Como atenuar alguns dos efeitos prejudiciais do álcool
Não recomendo o consumo de álcool, e a melhor maneira de evitar seus efeitos prejudiciais é não beber. No entanto, se você planeja tomar uma bebida alcoólica, a suplementação com N-acetilcisteína (NAC) pode ser usada como uma medida preventiva quando tomada antes do consumo. O NAC é um derivado do aminoácido cisteína, que não apenas aumenta os níveis de glutationa, mas também ajuda a mitigar a toxicidade do acetaldeído, uma das principais causas dos sintomas da ressaca.
Tomar pelo menos 200 mg de NAC cerca de 30 minutos antes de beber pode ajudar a reduzir os efeitos tóxicos do álcool. Acredita-se que a eficácia do NAC seja aumentada quando combinado com a vitamina B1 (tiamina). Além disso, a vitamina B6 pode ajudar a aliviar os sintomas da ressaca.

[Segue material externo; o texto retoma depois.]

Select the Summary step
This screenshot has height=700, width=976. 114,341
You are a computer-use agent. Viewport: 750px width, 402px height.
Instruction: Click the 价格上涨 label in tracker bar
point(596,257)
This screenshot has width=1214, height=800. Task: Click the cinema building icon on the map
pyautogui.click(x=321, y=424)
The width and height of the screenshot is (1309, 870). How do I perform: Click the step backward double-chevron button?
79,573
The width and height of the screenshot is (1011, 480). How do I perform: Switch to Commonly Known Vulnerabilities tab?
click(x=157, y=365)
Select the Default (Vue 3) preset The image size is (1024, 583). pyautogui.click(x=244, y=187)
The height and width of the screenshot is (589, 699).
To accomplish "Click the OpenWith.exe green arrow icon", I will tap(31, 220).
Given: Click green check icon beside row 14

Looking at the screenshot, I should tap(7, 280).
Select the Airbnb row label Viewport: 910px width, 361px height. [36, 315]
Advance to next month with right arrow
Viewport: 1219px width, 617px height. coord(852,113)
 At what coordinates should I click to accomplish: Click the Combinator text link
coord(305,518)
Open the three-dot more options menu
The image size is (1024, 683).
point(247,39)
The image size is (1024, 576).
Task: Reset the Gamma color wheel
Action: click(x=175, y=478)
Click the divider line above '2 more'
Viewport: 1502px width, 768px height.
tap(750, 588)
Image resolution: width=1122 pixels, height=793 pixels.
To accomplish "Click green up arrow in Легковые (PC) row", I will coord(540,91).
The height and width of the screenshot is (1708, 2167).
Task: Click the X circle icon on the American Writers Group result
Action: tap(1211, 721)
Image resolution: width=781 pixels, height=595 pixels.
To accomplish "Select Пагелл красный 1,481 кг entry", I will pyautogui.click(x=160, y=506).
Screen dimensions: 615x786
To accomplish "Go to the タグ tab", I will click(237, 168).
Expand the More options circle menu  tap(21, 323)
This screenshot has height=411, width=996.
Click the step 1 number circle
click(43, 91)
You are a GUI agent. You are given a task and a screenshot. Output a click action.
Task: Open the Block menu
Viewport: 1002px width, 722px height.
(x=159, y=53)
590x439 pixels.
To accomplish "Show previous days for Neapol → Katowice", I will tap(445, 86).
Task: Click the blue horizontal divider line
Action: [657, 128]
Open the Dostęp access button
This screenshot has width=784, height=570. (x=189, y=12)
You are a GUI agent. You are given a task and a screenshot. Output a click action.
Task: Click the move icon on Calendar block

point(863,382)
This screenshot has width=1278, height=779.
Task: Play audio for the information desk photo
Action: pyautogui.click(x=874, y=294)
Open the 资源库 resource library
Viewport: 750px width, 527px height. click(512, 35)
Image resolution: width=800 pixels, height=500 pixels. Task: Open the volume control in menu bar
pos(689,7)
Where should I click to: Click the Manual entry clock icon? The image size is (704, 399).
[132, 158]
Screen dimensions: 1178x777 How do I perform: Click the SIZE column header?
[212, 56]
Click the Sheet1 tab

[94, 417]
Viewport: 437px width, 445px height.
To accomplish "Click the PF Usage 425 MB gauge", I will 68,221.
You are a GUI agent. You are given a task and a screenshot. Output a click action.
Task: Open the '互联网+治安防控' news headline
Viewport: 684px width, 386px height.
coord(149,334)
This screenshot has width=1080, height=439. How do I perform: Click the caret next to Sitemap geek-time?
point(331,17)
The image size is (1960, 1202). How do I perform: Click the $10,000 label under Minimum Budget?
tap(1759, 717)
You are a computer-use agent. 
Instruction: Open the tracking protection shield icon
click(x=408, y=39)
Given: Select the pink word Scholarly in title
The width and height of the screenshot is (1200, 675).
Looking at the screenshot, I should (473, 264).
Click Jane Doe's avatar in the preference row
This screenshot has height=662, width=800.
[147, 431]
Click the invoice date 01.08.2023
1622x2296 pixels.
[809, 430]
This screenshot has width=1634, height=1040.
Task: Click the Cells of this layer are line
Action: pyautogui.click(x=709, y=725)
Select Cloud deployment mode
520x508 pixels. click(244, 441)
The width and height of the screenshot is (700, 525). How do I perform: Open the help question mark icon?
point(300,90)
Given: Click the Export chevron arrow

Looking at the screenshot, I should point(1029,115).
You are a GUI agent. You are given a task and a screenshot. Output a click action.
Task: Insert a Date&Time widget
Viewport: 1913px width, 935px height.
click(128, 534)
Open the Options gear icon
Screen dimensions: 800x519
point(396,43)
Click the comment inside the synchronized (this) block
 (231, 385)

Como o consumo de álcool esgota as vitaminas B, que são necessárias para a eliminação do álcool do corpo, tomar um suplemento de vitamina B antes e depois de beber pode ser benéfico. Porém, é importante observar que essa abordagem não protege contra intoxicação por álcool ou outros riscos graves associados ao consumo excessivo de álcool.
Portanto, é essencial consumir álcool com moderação e responsabilidade, independente de quaisquer medidas preventivas tomadas. No entanto, para uma saúde ideal, considere evitar o álcool por completo e, em vez disso, explore métodos alternativos para redução do estresse e interação social que não envolva bebida alcoólica.